Progress Toward OA in Art History

Jennifer Howard, Picture Imperfect, Chronicle of Higher Education, August 4, 2006 (accessible only to UI affiliates and other subscribers).

Excerpt:
If scholarly publishing had an endangered-species list, the art monograph would be at the top. At least that’s the perception of many art historians as they struggle to publish their work. “Between dwindling sales and the soaring costs of acquiring illustrations and the permission to publish them, this segment of the publishing industry has become so severely compromised that the art monograph is now seriously endangered and could very well outpace the silvery minnow in its rush to extinction,” writes Susan M. Bielstein in a recent call to arms, Permissions, A Survival Guide: Blunt Talk About Art as Intellectual Property, published this spring by the University of Chicago Press.

As the press’s executive editor for art and architecture, Ms. Bielstein writes from the barricades. She knows that publishing art monographs costs a pretty penny. Art historians need high-quality illustrations to support their arguments, but in most cases, they must shell out for reproducible images, even of works in the public domain. And they, not their publishers, foot those bills. “It’s not unusual for a scholar working on the Renaissance to pay $10,000 or $15,000 to illustrate a book that may sell only 400 or 500 copies,” she says in an interview. Contemporary subjects still under copyright, and subject to an artist’s or estate’s whims, can prove to be an even costlier proposition….

Now two leading scholars [Mariët Westermann and Hilary M. Ballon] are poised to issue a major [Mellon-funded] report [“Art History and Its Publications in the Electronic Age”] on the state of art-history publication….[T]he two authors also see a developing resolve among scholars, publishers, and image providers to make art monographs easier and cheaper to illustrate and publish. They take heart, for instance, from a major proposal by the Metropolitan Museum of Art, in New York, to make images freely available to scholars….

- Directives:
1) Check each statement against the text on art-history publishing. Answer yes or no for each, and quote the exact words from the text that decide it.
(a) Publishers, rather than art historians, pay for the illustrations.
(b) Permissions, A Survival Guide was published by the University of Chicago Press.
(c) The Metropolitan Museum of Art has proposed making images freely available to scholars.
2) List every person named by full name in the text on art-history publishing.
3) Extend the text on art-history publishing past its final sentence.

- Collected material:

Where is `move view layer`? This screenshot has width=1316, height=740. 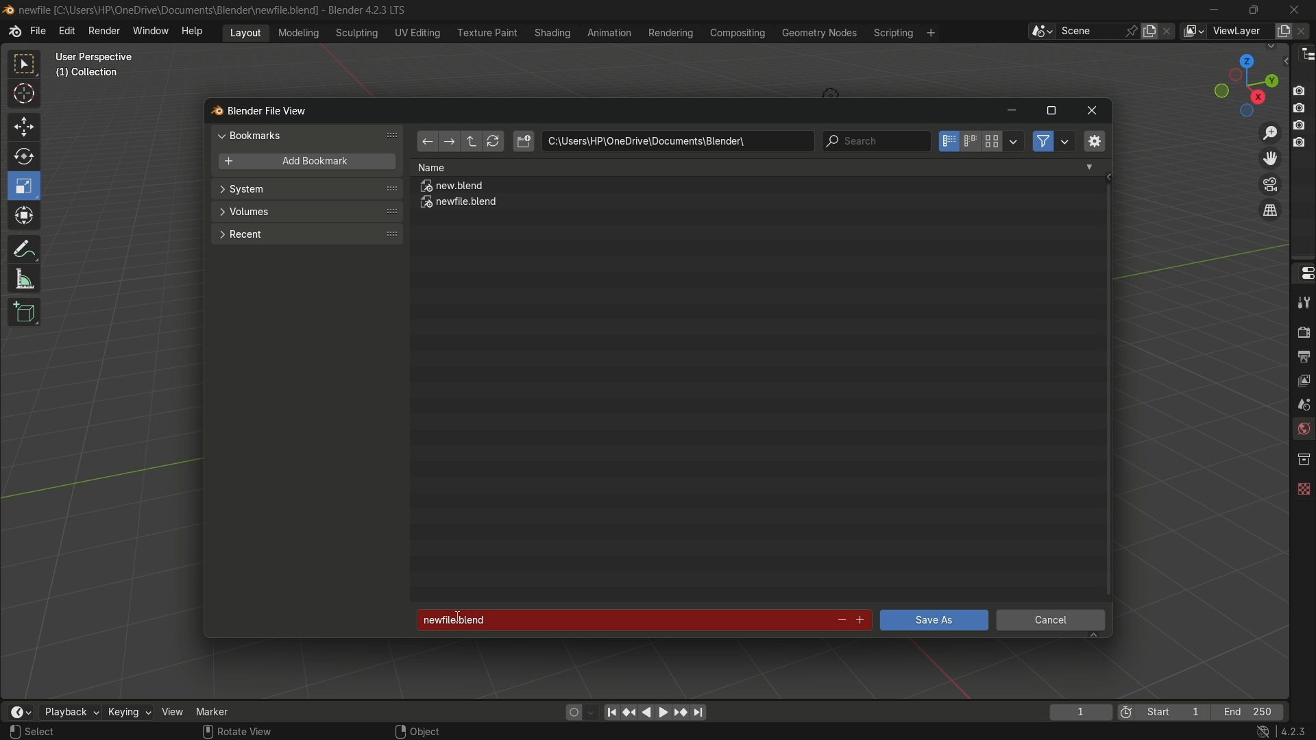 move view layer is located at coordinates (1269, 158).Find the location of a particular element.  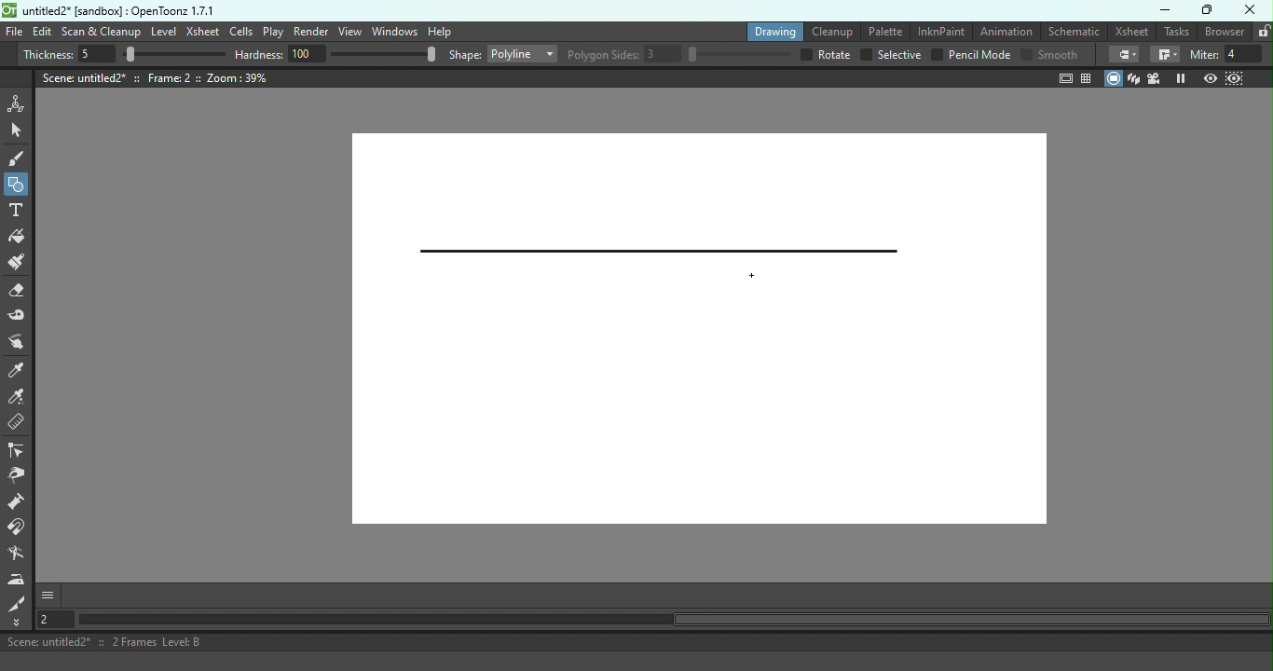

- Written answers:
1)
(a) No: "And they, not their publishers, foot those bills."
(b) Yes: "published this spring by the University of Chicago Press"
(c) Yes: "a major proposal by the Metropolitan Museum of Art, in New York, to make images freely available to scholars"

2)
Jennifer Howard
Susan M. Bielstein
Mariët Westermann
Hilary M. Ballon

3)
[T]he most prominent recommendation in the draft report concerns permissions. All parties agree that it is harder than ever to navigate what Ms. Bielstein calls “the ecosystem of rights publishing.” What’s fair use? Should a museum be able to charge for a reproducible image of an out-of-copyright object in its collection? Most do. And as digital publication tempts more and more publishers and scholars, how will they protect images that appear in an electronic book or an electronic version of a journal article?

The report’s authors urge those in the field to “organize a campaign to break down barriers to access and distribution of images, in all media and at affordable prices, for scholarly research and publication.” (Ms. Bielstein’s book makes a similar exhortation.)

The Metropolitan Museum of Art has taken a revolutionary step toward that end with the “scholars’ license,” which it hopes to have in place by this fall. “We have responded to what scholars needed and wanted,” says Doralynn Pines, associate director for administration. “We are proposing, in certain areas, certainly for scholarly purposes, … that we permit people to use the images with no fee.” Under the old way of doing business, a one-time use of one transparency or digital image from the Met set a scholar back $135….

The Met’s scholars’ license may well turn out to be the crowbar that pries open the doors of other image repositories. “There have been a lot of eyebrows raised and a lot of interest” at other institutions,” Mr. Shulman reports. “I have no doubt that other leading museums are figuring out if they can do it or if they should.”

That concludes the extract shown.